**The task:**
Could you find every line in the records below that contains the word "beside" and copy it?

- - - - - - -

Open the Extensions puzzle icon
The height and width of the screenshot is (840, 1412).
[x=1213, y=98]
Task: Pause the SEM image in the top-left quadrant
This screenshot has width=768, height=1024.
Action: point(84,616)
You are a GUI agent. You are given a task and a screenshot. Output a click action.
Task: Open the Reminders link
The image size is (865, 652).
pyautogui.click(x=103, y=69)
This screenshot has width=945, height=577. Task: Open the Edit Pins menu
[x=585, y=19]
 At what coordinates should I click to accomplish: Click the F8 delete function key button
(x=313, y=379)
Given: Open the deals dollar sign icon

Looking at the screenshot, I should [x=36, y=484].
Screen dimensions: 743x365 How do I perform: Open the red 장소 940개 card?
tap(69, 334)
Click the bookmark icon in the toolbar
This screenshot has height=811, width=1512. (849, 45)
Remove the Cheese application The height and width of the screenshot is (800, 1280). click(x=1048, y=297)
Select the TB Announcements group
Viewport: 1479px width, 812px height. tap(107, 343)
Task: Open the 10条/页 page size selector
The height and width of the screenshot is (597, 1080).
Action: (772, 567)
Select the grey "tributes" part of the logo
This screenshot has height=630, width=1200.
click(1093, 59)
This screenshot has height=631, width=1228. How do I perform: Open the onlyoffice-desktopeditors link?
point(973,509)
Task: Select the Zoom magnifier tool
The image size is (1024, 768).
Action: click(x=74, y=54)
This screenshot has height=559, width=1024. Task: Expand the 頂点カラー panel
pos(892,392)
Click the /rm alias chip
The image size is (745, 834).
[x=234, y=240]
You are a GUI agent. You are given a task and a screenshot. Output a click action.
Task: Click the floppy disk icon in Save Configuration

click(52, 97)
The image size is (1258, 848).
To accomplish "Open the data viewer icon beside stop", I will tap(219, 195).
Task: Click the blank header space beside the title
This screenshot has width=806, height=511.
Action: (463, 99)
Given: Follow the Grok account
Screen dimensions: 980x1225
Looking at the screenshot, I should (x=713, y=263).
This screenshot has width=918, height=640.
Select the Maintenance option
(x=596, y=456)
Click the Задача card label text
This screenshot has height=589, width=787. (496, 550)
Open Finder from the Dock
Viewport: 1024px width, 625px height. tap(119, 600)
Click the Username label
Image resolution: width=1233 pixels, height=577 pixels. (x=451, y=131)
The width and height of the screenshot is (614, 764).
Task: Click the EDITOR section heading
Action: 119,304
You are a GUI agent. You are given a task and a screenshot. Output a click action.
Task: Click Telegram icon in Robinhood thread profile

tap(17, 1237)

- - - - - - -

**Worked solution:**
To accomplish "Open the data viewer icon beside stop", I will tap(219, 195).
Task: Click the blank header space beside the title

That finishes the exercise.